Gemäss unserer Umfrage liesse sich bei vielen – vor allem jüngeren – Konsumenten die Bindung zum Unternehmen erhöhen, wenn dieses gewisse digitale Technologien einsetzte bzw. anböte. 44% der 16 bis 29-jährigen und 31% der über 30-Jährigen Konsumenten haben angegeben, dass das Vorhandensein einer App, mit der Produkte und Dienstleistungen einfach ausgewählt, bestellt und bezahlt werden können, die Bindung zum Unternehmen erhöhen würde. Für die vielen Kundenkarten hat es heute sowieso kaum mehr Platz im Portemonnaie. Ebenfalls wichtig, ist die Personalisierung der Inhalte und Vergünstigungen des Loyalitätsprogrammes. 39% der jüngeren Konsumenten haben angegeben, dass sich ihre Loyalität erhöhen würde, wenn sie die Möglichkeit hätten, die ihnen zugesandten Inhalte zu personalisieren.
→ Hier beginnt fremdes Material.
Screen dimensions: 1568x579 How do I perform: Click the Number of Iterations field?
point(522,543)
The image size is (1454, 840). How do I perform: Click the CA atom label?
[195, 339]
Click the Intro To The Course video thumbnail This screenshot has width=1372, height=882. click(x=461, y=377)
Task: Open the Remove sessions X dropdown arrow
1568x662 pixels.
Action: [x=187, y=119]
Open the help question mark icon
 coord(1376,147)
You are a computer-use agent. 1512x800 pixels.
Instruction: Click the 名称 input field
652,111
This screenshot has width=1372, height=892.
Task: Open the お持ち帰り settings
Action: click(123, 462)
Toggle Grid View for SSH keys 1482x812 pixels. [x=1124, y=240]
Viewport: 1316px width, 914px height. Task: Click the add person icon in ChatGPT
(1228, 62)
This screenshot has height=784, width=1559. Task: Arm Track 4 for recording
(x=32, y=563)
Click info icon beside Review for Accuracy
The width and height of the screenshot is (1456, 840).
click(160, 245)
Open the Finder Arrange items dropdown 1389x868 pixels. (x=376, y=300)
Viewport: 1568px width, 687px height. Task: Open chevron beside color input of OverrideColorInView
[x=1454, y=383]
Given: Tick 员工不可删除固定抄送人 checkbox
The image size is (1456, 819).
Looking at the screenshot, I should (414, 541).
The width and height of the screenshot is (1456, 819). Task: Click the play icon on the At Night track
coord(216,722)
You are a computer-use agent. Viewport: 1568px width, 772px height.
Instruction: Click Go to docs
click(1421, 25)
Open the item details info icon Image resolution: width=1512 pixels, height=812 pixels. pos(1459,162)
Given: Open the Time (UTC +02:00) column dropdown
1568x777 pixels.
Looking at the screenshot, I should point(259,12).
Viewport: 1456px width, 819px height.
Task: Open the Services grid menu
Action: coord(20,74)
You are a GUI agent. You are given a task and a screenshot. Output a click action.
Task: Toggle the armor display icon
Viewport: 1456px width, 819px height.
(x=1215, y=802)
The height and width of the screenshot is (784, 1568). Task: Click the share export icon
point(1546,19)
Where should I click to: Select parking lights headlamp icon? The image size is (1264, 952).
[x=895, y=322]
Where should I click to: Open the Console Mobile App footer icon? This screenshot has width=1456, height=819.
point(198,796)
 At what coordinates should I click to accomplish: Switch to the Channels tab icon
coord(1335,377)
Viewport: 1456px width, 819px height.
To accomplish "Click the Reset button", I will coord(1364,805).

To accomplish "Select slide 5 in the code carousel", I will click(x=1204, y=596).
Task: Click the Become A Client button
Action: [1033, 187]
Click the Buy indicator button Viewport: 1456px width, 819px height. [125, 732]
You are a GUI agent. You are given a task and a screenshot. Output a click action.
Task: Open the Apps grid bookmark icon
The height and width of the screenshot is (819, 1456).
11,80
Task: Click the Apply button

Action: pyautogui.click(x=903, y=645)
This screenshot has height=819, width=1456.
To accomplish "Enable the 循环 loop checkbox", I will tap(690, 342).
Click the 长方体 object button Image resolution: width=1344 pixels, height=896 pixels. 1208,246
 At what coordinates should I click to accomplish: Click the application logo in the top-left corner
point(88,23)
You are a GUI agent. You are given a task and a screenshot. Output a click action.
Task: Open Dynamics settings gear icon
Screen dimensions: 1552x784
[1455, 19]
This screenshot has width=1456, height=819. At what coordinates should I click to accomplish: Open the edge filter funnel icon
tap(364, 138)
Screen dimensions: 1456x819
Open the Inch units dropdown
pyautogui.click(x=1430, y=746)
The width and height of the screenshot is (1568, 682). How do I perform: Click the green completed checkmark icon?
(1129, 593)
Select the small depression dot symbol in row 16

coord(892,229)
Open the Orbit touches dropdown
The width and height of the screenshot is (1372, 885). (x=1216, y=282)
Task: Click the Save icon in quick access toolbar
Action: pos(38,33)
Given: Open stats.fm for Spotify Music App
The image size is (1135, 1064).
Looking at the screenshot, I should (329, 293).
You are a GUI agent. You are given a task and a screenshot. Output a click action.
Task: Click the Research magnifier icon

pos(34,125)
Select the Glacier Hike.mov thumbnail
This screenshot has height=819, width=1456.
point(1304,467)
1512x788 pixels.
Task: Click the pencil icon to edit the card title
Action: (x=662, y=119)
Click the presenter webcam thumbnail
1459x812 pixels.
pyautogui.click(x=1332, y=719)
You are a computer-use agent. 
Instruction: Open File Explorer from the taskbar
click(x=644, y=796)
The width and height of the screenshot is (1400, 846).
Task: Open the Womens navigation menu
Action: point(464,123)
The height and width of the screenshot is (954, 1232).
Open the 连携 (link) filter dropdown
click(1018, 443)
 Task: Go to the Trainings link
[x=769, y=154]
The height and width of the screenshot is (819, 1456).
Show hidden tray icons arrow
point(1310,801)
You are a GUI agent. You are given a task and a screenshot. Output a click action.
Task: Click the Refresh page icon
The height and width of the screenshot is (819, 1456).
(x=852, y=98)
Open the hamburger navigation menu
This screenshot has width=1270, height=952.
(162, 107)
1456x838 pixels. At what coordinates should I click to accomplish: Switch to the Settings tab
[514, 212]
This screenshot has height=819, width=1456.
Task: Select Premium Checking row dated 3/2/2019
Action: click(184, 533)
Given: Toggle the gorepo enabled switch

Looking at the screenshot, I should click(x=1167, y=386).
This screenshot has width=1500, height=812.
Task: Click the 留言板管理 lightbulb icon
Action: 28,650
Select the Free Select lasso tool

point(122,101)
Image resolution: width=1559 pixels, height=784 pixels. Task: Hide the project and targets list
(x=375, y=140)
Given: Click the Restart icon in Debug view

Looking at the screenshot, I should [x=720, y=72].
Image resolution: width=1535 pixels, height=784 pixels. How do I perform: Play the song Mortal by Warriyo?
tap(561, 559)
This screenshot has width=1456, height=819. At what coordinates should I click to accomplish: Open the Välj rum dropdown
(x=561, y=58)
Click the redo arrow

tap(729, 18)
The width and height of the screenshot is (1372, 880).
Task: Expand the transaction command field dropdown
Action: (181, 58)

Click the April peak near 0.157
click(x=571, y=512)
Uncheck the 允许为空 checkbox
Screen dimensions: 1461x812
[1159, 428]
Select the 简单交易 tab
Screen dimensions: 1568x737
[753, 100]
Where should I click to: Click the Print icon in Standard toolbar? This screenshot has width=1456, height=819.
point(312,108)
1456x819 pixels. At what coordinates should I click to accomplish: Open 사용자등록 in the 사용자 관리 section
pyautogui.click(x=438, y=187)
Besteht nicht die Gefahr, dass man auf dem digitalen Weg verschiedene Kundensegmente gar nicht mehr erreicht? Anders gefragt, wie leicht verständlich muss ein Konzept sein?
Natürlich gibt es immer noch gewisse Kundensegmente, die man kaum auf dem digitalen Weg erreicht. Deren Anteil an der Gesamtzahl der Konsumenten dürfte aber relativ gering sein und zudem stetig abnehmen. Für immer mehr Konsumenten, auch ältere, gehört das Smartphone heute zum Einkaufen dazu. Gemäss einer Untersuchung von Deloitte Schweiz nutzen 83% aller Schweizer Konsumenten digitale Geräte beim Einkaufen, sei es vor, nach oder während des Ladenbesuchs. Entscheidend ist aber, dass der Online-Auftritt eines Detailhändlers (App und Webseite) übersichtlich und ausgebaut ist. Es reicht somit nicht, nur eine App anzubieten, weil das erwartet wird. Diese muss eben auch entsprechend kundenfreundlich sein.
«Für immer mehr Konsumenten, auch ältere, gehört das Smartphone heute zum Einkaufen dazu.»
Machen sich die Schweizerinnen und Schweizer Sorgen darüber, was mit Ihren Daten passiert?
Eine gewisse Skepsis ist sicherlich vorhanden. Im Gegensatz zu China etwa ist die Frage des Datenschutzes hierzulande viel ausgeprägter, meiner Meinung nach auch zurecht. Interessant ist aber, dass sich die Mehrheit der Kunden ein Loyalitätsprogramm wünscht, das personalisierte Angebote und Vergünstigungen bietet, die auf ihrem bisherigen Kaufverhalten basieren. Anders gesagt, die Verwendung und Auswertung der Daten ist sogar gewünscht, solange sie dem Kunden einen Mehrwert bietet. Wichtig ist, dass der Detailhändler klar und offen kommuniziert, was mit den gesammelten Daten geschieht.
Herr von Radowitz, wir bedanken uns für das Interview.
Zur Person:
Konstantin von Radowitz ist Mitglied der Geschäftsleitung und leitet den Bereich Consumer & Industrial Products von Deloitte in der Schweiz. Er verfügt über mehr als 20 Jahre Erfahrung in der Beratung industrieller Organisationen auf dem in- und ausländischen Markt. Sein umfassendes Know-how reicht von Transformationsprojekten bis zu komplexen M&A-Transaktionen und umfasst den gesamten Transaktionszyklus von den anfänglichen Abklärungen und Verhandlungen bis hin zur Integration.